Well another year has come and another April is designated as autism awareness month. Jenny McCarthy, Jim Carrey, along with others were on Larry King live the other night. And more people have been informed of the dangers of vaccines. That is grand. Maybe there will be less babies added to the autism rolls.
But what of those on the rolls now? How does this awareness help our kids who are living and struggling with this very physical (as opposed to mental) issue? In the almost 9 years since JR has been diagnosed I haven’t seen much enhancement of services or funding for existing services. Autism Speaks says they raise money in part to aid the families who; financially need it. So far our family hasn’t gotten any aid. Has anyone else? My husband is the primary bread winner and we are surviving on less than $30,000.00 a year for a family of 4. I think we would qualify for financial need.The only organization that has helped us in the slightest has been National Autism Association (NAA) through their helping hands fund. They themselves are hurting for funds but they managed to afford us a one time $1,500.00 grant to off set the cost of JR’s supplements. And I am so grateful for that funding.
Pennsylvania passed a law last year referred to as Act 62. It is also known as the autism insurance bill. This bill will force insurance companies (that it applies to; ours apparently is not one of them) to cover up to $36,000.00 in APPROVED (in other words no supplements, no HBOT, no Chelation, nothing that is actually going to recover our kids in other words) therapies. Granted these approved therapies are very important and these kids need them. However, it doesn’t address the fact that supplements do work for our children and they need them as well.
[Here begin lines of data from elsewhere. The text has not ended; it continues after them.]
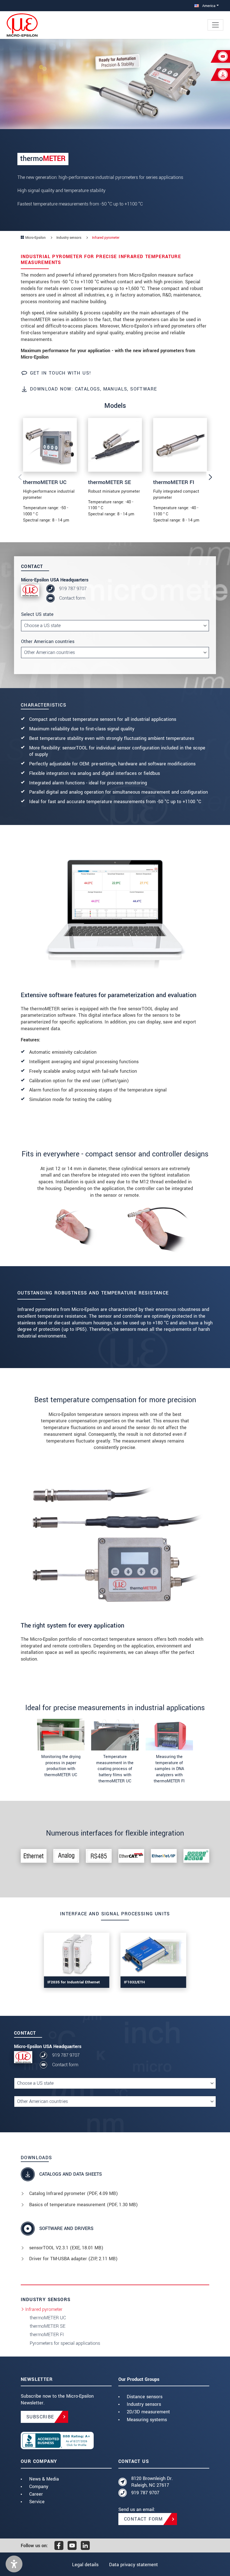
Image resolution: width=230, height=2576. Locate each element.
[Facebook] (58, 2545)
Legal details (85, 2564)
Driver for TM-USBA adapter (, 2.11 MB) (73, 2258)
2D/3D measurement (148, 2412)
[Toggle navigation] (215, 25)
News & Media (44, 2479)
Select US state (37, 614)
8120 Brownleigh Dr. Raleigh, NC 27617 (152, 2481)
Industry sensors (144, 2404)
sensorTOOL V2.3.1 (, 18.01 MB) (66, 2248)
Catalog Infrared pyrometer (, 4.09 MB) (73, 2193)
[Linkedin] (85, 2545)
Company (38, 2486)
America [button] (208, 5)
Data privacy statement (133, 2564)
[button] (14, 2564)
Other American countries (47, 641)
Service (37, 2502)
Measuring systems (147, 2420)
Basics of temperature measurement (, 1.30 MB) (83, 2204)
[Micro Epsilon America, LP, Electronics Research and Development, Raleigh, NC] (66, 2440)
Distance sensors (144, 2397)
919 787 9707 (73, 588)
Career (36, 2494)
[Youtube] (72, 2545)
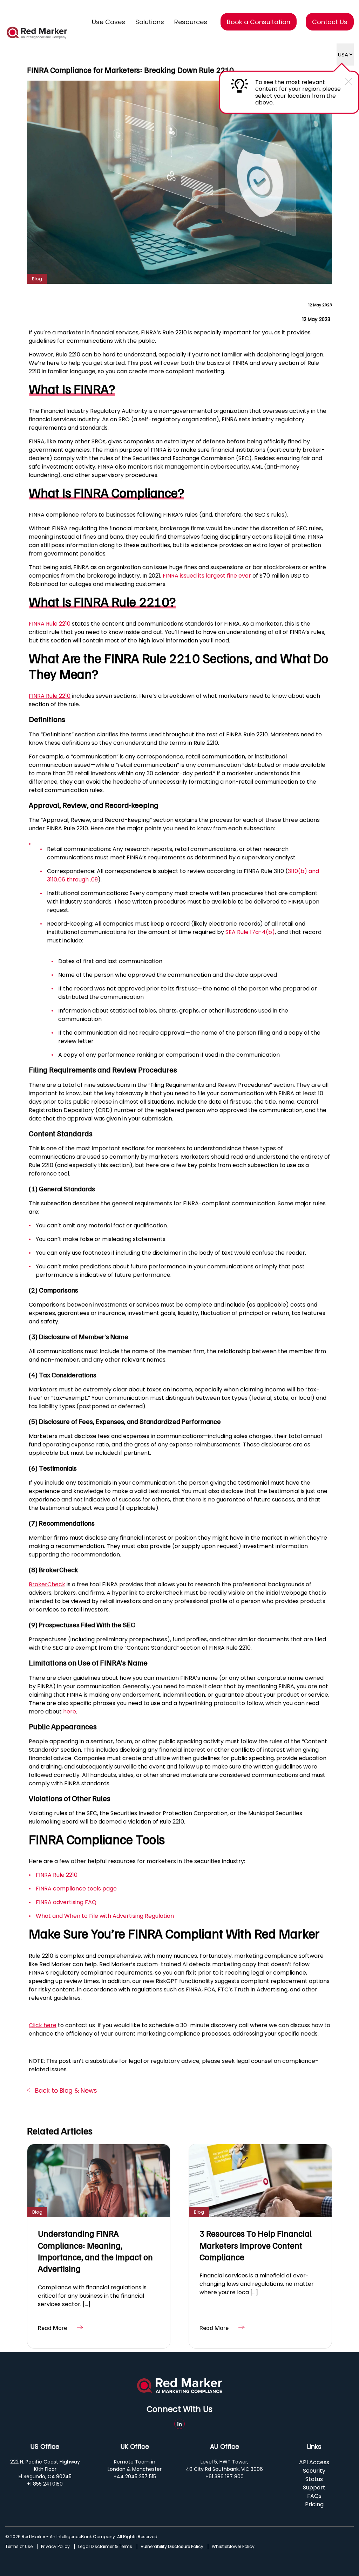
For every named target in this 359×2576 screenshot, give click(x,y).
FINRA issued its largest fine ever (207, 576)
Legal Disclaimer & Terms (105, 2546)
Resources (190, 22)
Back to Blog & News (65, 2090)
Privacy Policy (55, 2546)
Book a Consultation (258, 22)
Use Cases (108, 22)
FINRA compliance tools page (76, 1889)
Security (314, 2471)
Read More (52, 2327)
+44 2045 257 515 (135, 2476)
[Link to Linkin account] (179, 2424)
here (69, 1712)
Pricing (314, 2504)
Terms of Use (19, 2546)
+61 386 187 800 (224, 2476)
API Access (314, 2462)
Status (314, 2479)
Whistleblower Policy (233, 2546)
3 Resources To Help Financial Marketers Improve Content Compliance (255, 2245)
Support (314, 2487)
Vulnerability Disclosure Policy (172, 2546)
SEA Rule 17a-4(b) (250, 932)
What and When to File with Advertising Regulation (105, 1916)
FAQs (314, 2496)
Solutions (149, 22)
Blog (37, 278)
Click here (42, 2025)
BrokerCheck (47, 1584)
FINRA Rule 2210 (49, 624)
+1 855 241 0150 (45, 2483)
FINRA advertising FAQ (66, 1902)
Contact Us (329, 22)
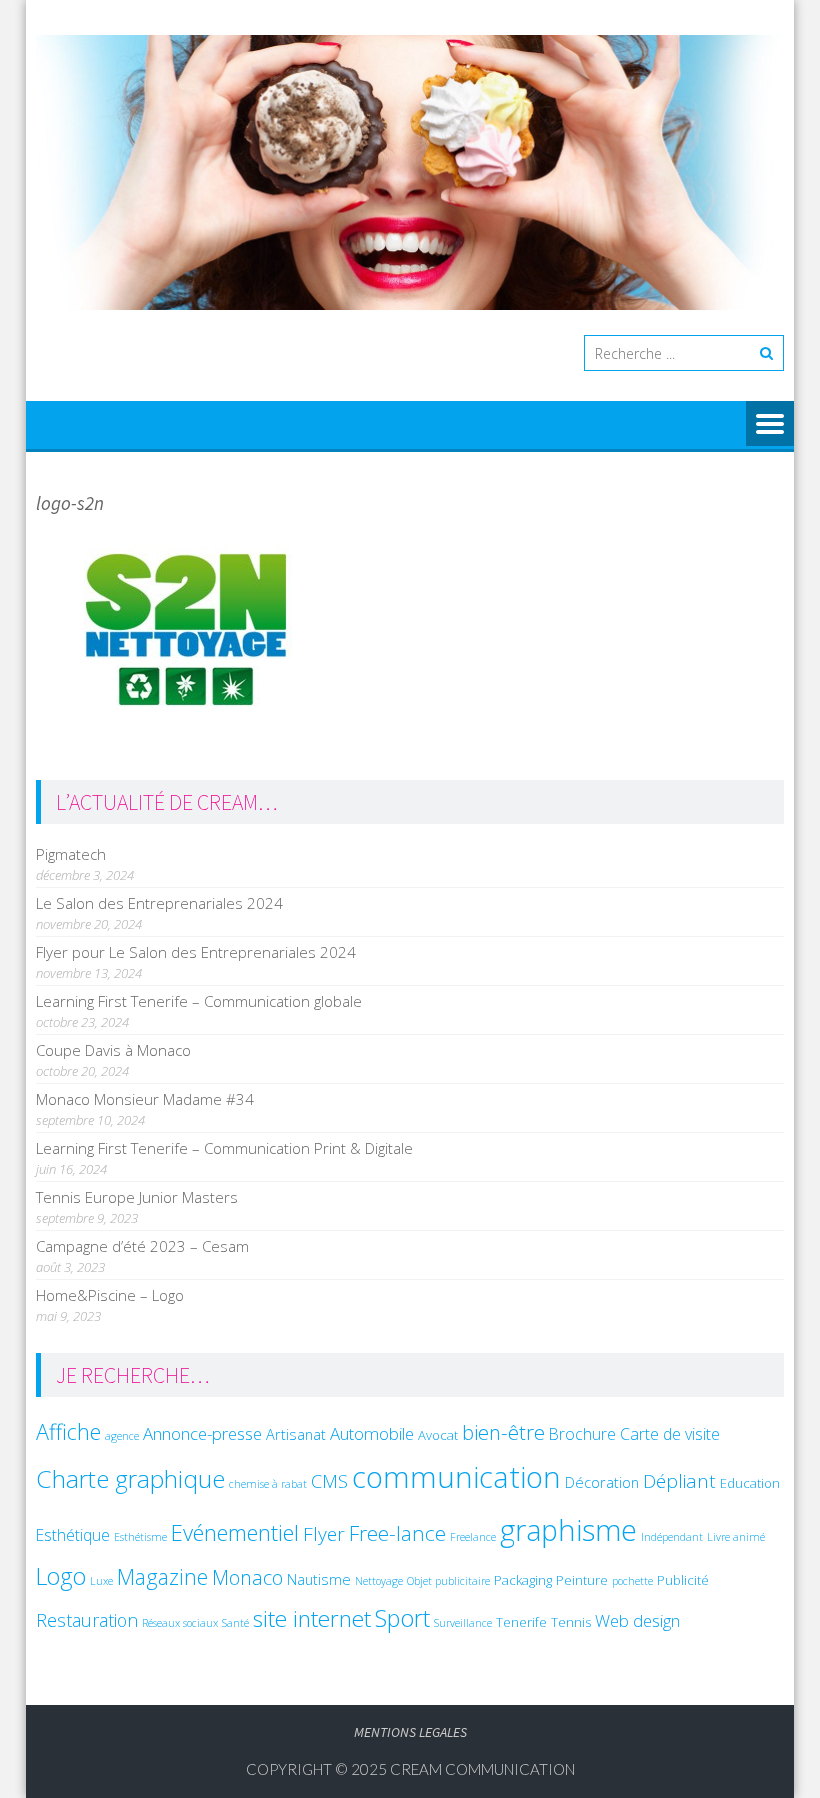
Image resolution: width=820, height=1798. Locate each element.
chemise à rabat (268, 1484)
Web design (637, 1620)
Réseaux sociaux (180, 1623)
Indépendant (672, 1537)
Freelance (473, 1537)
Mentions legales (410, 1732)
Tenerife (521, 1622)
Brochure (582, 1434)
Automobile (372, 1433)
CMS (329, 1480)
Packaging (523, 1580)
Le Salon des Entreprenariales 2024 (159, 903)
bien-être (503, 1432)
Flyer (324, 1534)
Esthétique (73, 1535)
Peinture (582, 1580)
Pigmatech (71, 854)
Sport (402, 1618)
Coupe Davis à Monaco (113, 1050)
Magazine (162, 1576)
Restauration (87, 1620)
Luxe (101, 1581)
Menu (770, 425)
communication (456, 1477)
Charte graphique (130, 1478)
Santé (235, 1623)
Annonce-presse (202, 1433)
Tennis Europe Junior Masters (137, 1197)
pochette (632, 1581)
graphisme (568, 1529)
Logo (61, 1576)
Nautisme (319, 1579)
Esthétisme (140, 1537)
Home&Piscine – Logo (110, 1295)
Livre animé (736, 1537)
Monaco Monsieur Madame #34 (145, 1099)
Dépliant (679, 1481)
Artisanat (296, 1434)
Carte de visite (670, 1434)
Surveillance (463, 1623)
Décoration (602, 1482)
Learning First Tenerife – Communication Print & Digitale (224, 1148)
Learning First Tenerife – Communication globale (199, 1001)
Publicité (683, 1580)
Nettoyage (379, 1581)
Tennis (571, 1622)
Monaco (247, 1577)
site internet (312, 1618)
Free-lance (397, 1533)
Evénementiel (235, 1532)
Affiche (68, 1431)
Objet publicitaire (448, 1581)
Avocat (438, 1435)
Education (750, 1483)
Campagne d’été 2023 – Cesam (142, 1246)
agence (122, 1436)
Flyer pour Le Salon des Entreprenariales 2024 (196, 952)
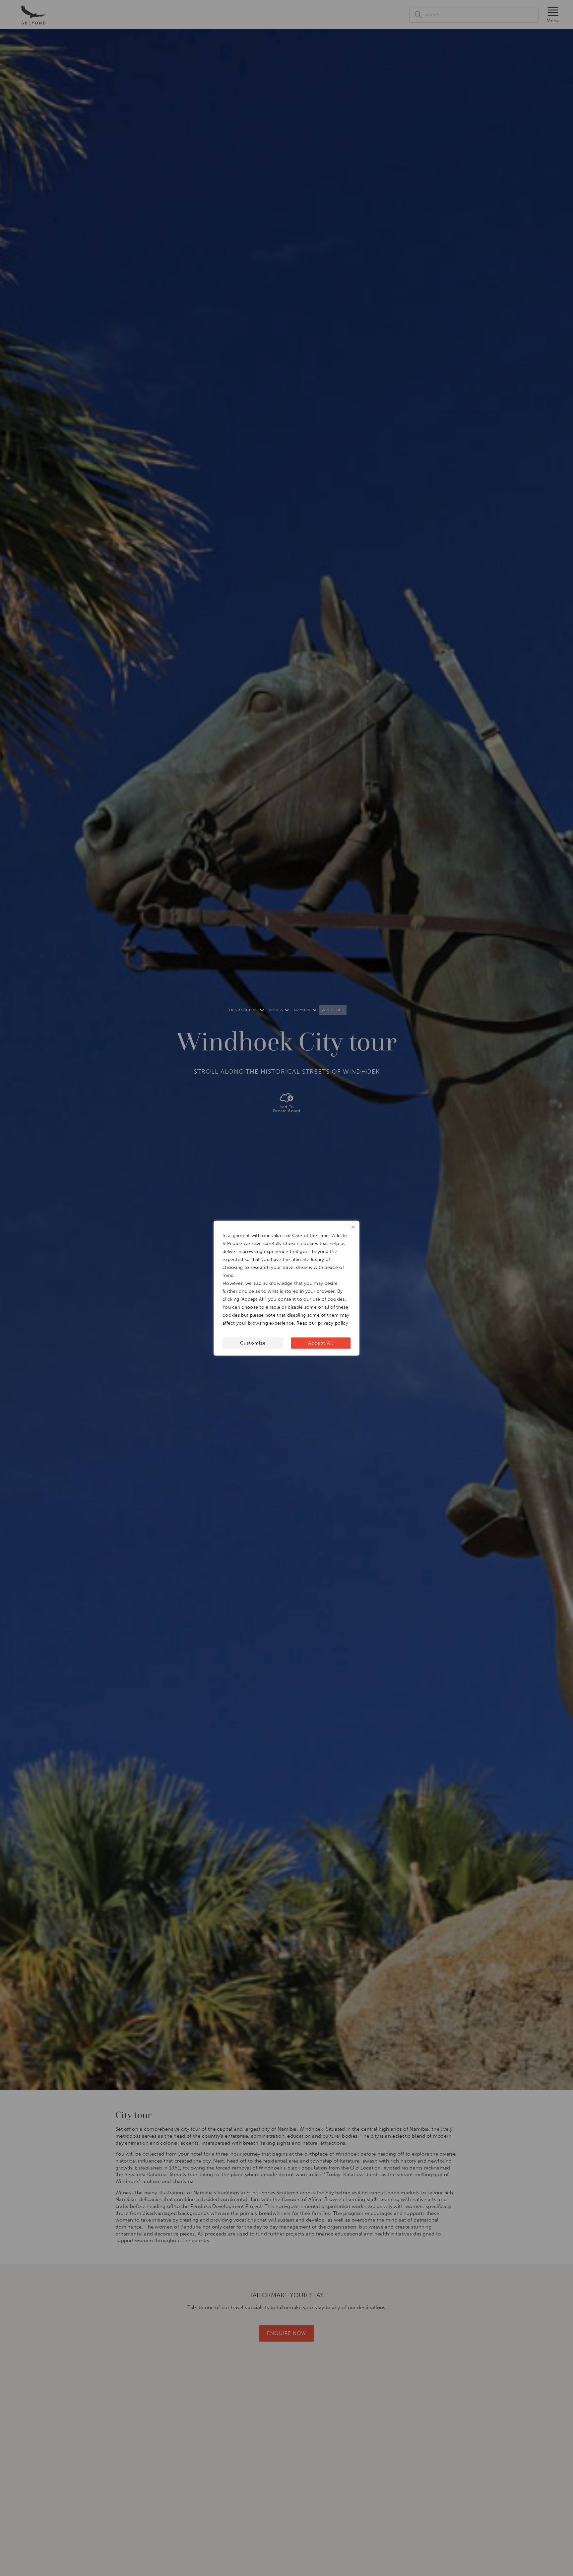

With the negatives associated to the law I still supported it; primarily based on the belief that some day the medical community as a whole will come to realize and understand how important the supplements are in relation to our children’s health. In other words I have HOPE that someday the welfare of our children will become the driving force to making them healthy. Not the money associated with the push to that health. We all know it’s money that is keeping these resources from being utilized.
Today I came across something that fans those flames of hope like nothing else could. A young woman aged 14 with autism who is non-verbal expressed her admiration and love for Larry King. The piece is called appropriately “LOUDER THAN WORDS”. Her name is Carley Fleischmann and her letter can be read HERE. The video clip can be viewed HERE. Reading her letter and viewing this segment helps me to realize the importance of hope and the desire to keep pushing for a better tomorrow for our children. Thank you Carley and Larry for your dedication and devotion to our children.